Meestal ligt de patiënte op haar buik op een speciale onderzoekstafel met een opening waarin de borst wordt geplaatst zodat deze tijdens het onderzoek niet kan verschuiven of wegglijden. Voor de vacuümbiopsie wordt een holle naald van ongeveer drie millimeter dik gebruikt. Na plaatselijke verdoving wordt de holle naald via een incisie van 3-4 mm in de borst ingebracht. Door onderdruk (vacuüm) weefsel wordt in de holle naald gezogen, waarin zich een klein snel mes bevindt dat het aangezogen monster van de rest van het weefsel scheidt. Het weefsel wordt vervolgens naar een opening in het midden van de naald getransporteerd, waar het met een pincet kan worden verwijderd. De naald kan rond zijn eigen as draaien wanneer het weefsel wordt verwijderd, zodat monsters kunnen worden genomen op verschillende punten van de bevindingen en de omgeving. Dit verhoogt de betrouwbaarheid van de diagnose. Sommige klinieken hebben speciale apparaten waarin de vacuümbiopsie ook zittend kan worden uitgevoerd. Bovendien kan met deze techniek een microclip worden ingebracht nadat de monsters zijn genomen, die de locatie van de monsterafname markeert voor latere controleonderzoeken of operaties.

Excisiebiopsie

EEN Excisiebiopsie is een chirurgische ingreep; het wordt daarom ook wel een operatieve of open biopsie genoemd. In algemene verdoving het gehele verdachte gebied wordt verwijderd uit de borst verwijderd en vervolgens meegenomen voor onderzoek door de patholoog. De definitieve bevestiging van de diagnose kan alleen worden gemaakt door het volledige borstknobbeltje met volgende te verwijderen microscopisch weefselonderzoek respectievelijk. Daarom is excisiebiopsie in veel centra nog steeds de standaardprocedure. Maar het is ook de procedure met de meeste bijwerkingen.

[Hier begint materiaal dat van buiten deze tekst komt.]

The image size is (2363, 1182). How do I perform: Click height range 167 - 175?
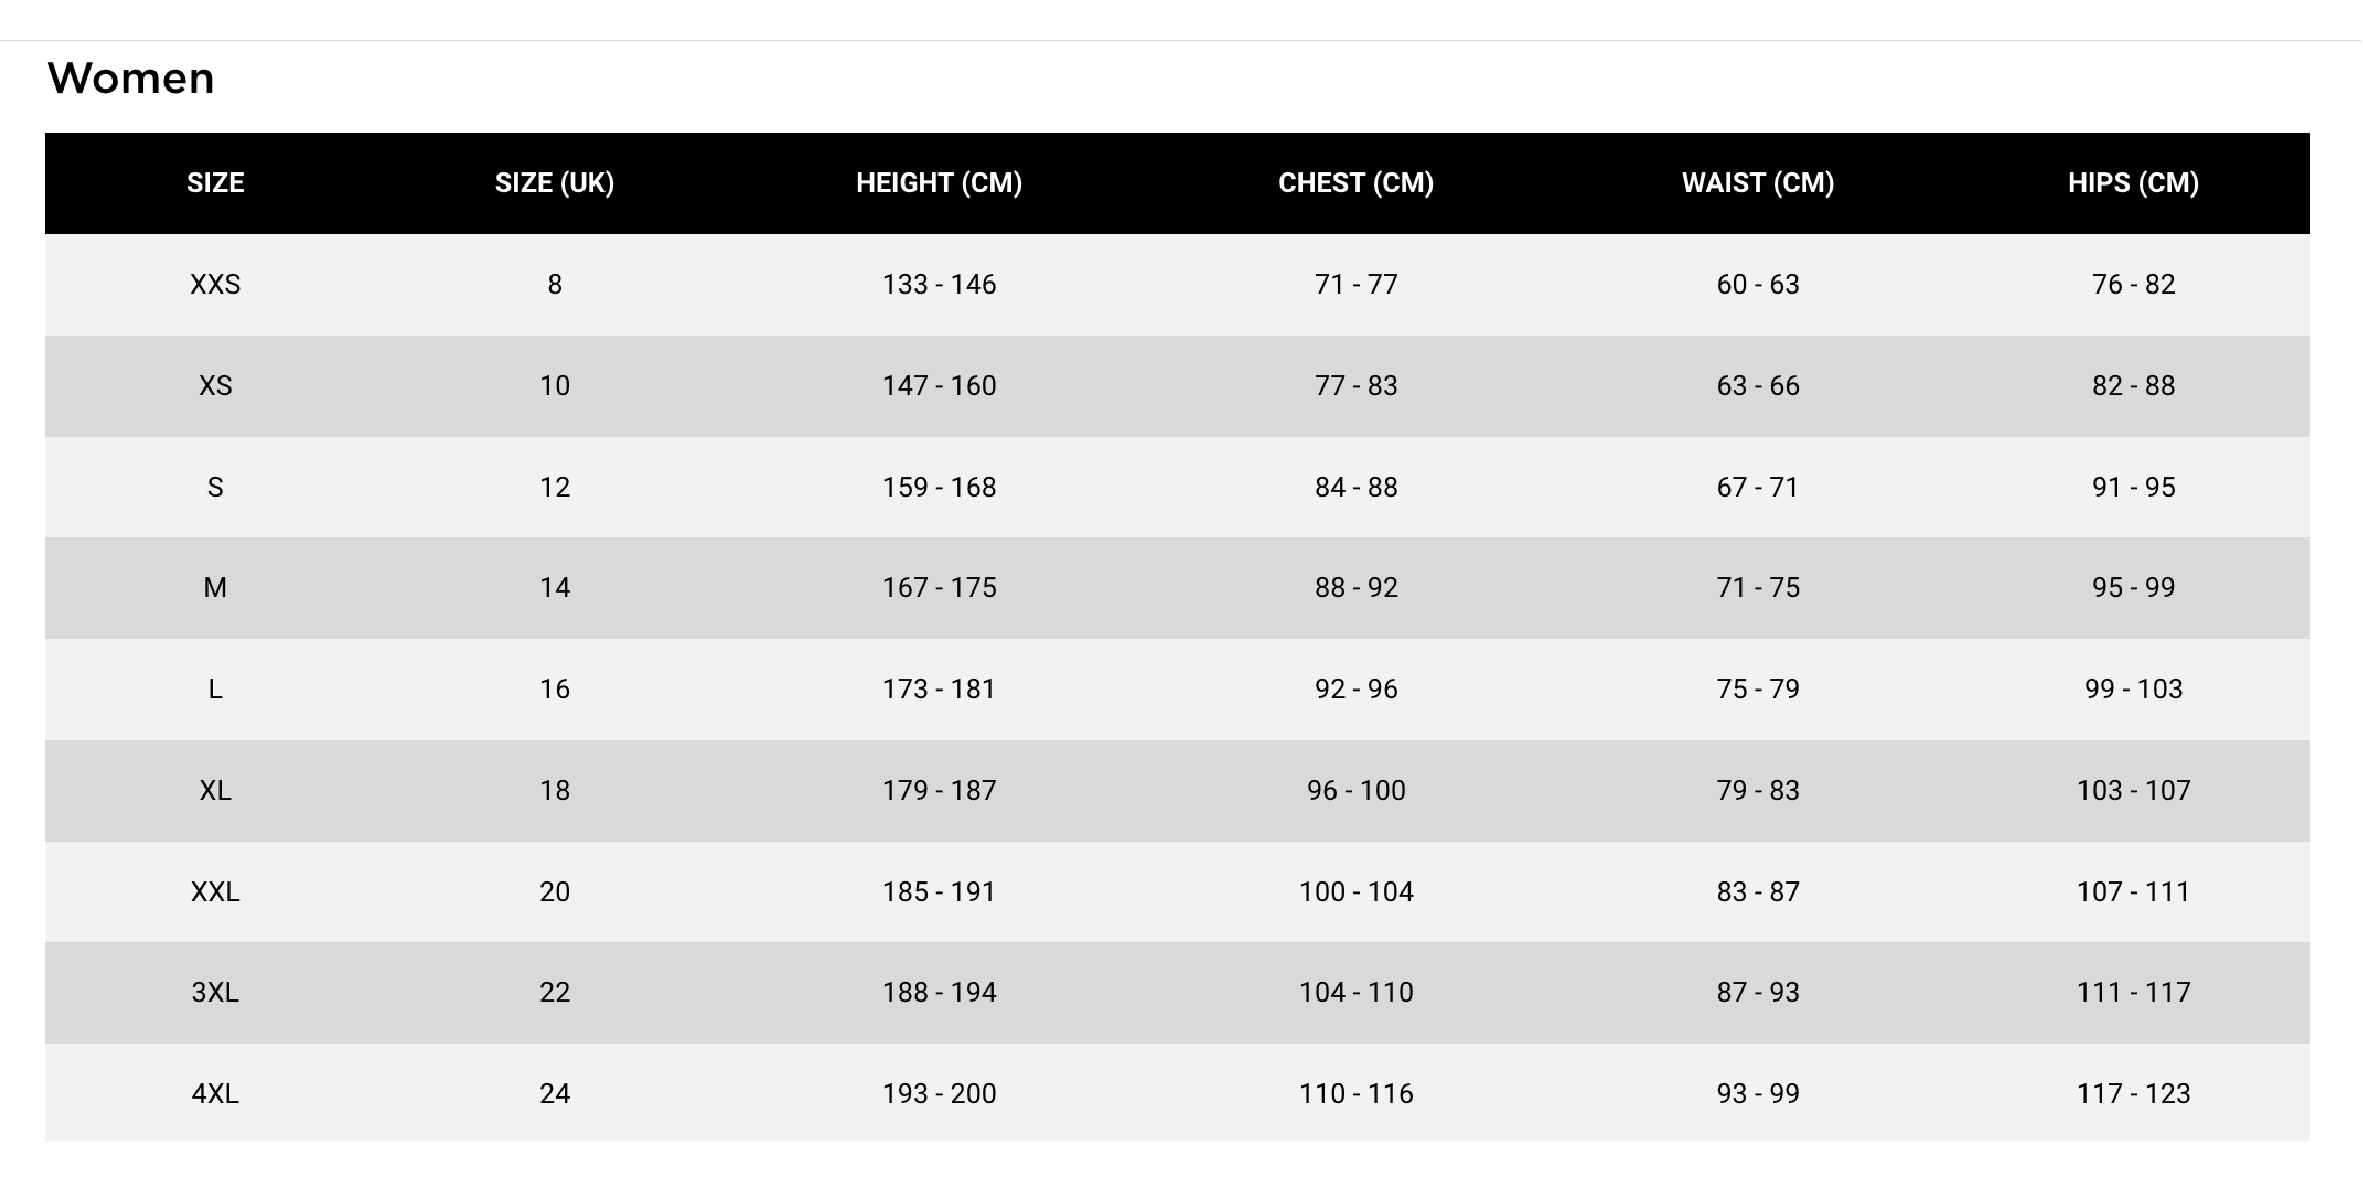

Voor veel vrouwen is het 3-4 cm lange litteken dat op de borst achterblijft erg vervelend, en weefselschade kan ook leiden tot intrekkingen en verklevingen in de borst. Dit maakt het moeilijk om later het volgende te beoordelen Mammogrammen. Aangezien de meeste uitgevoerde biopsieën tot negatieve resultaten leiden, vragen sommige artsen zich af of het voordeel voor vrouwen met een positief resultaat in vergelijking met andere minder invasieve procedures echt opweegt tegen de schade voor vrouwen met een negatief resultaat.